Даже когда она подолгу болела, она была занята. Составляла маршрут гастролей. Переписывалась по поводу сорванного спектакля. Волновалась, спешила понравиться. Вскакивала с постели, прежде чем ей разрешали, потому что страшилась опять не успеть что-то сделать.

И только теперь времени стало гораздо больше, чем нужно.

Иногда казалось, что оно просто перестало двигаться. Скопилось в этой пустынной квартире и никуда не уходит.

В той прежней квартире, на Пушкинской, ощущалась жизнь улицы. Но оставаться там после смерти Погодина было нельзя. Стрепетова и сама не могла бы спать в комнате, у порога которой — поперек, с простреленным виском упал Погодин. Но по памятнику она тосковала часто.

Здесь, на Клинском проспекте, почему-то всегда было тихо. Как нарочно, за домом отгородили пустырь для застройки. Но строительство так и не начали. И забор охранял пустоту. Пустота заполняла квартиру.

Иногда приходил посыльный с пакетом. Большей частью от Боткина. С фруктами или лекарством. Возвращалась с покупками горничная. Очень редко являлся смущенный своим поручением делегат от каких-нибудь курсов. Уговаривал ехать на уже начинавшийся благотворительный вечер. Стрепетова знала причину его смущения. Ей предлагали заменить заболевшего модного тенора или не пожелавшую выступить капризную примадонну.

И все-таки она соглашалась. Больная. Через час после приступа рвоты, — а рвало ее уже давно желчью. И читала с эстрады Некрасова. Или «Песню о Соколе» Горького. И в эти часы забывала о боли.

Даже если она выступала в концерте случайно, нежданно, молодежь, не видавшая ее на сцене и знавшая ее имя только понаслышке, вверялась ей, как когда-то вверялся зрительный зал. Но потом о ней опять забывали.

Она уставала от тишины. Никогда ей не приходилось так много думать. Она жила чувствами, почти не сверяясь с рассудком. Она наживала врагов с такой быстротой, что было неясно, как многие (вернее, совсем немногие, но уж зато настоящие) друзья сохранили ей верность. Она часто отталкивала людей даже близких своей нетерпимостью. Ее вспыльчивость не знала границ. В ярости она могла оскорбить человека смертельно.

Не потому ли она осталась одна?

В Петербурге жил Писарев. У него была другая жена. Анненкова-Бернар, писательница и актриса. Стрепетова к ее профессии относилась скептически. Она знала, что все равно Писарев был ей по-своему предан. Но хотя они пять лет после его переезда в Петербург работали одновременно в Александринском театре, она не допускала его забот и отвергала дружбу. Она не могла перейти через рубеж, проложенный той давней его изменой. Ее непримиримость была тяжела и ей, и Писареву, и сыну. Маша, очень привязанная к отчиму, переписывалась с ним тайно. И только когда Писарев тяжело заболел, Стрепетова поехала к нему. С тех пор их отношения как-то наладились.

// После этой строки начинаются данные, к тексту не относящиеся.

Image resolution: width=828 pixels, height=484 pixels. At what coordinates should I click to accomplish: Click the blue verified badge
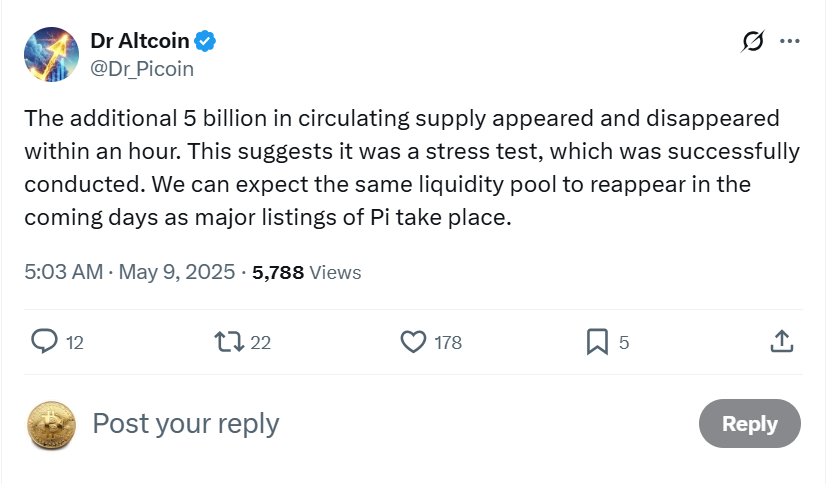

Теперь в ней не было к нему неприязни, но и не было близости. И Маша не была ей близка. То, что дочь уехала в другой город, не огорчало Стрепетову. А мешало только чувство своей неправоты и несправедливости. Она знала, что Маша несчастлива, и знала свою вину перед ней.

Но и Виссарион, самый любимый из всех, тоже ведь не был счастлив, хотя все у него шло как будто отлично. Учился он легко. Везде получал отличия. И в гимназии, и когда кончал университет, и на специальных дипломатических курсах. Кончил их с блеском и стал дипломатом. Сейчас он работал в русском посольстве в Константинополе и звал мать к себе, как она говорила, в «туретчину». Но счастлив он все-таки не был.

Еще когда он учился в университете, он влюбился. Глубоко. Сильно. И очень хотел жениться. Стрепетова восстала. Она боялась, что рухнет все будущее ее сына. Что женитьба свяжет его, помешает учиться. Он сначала протестовал, но сдался. Он слишком любил мать и во всем привык подчиняться ей. Она успокоилась.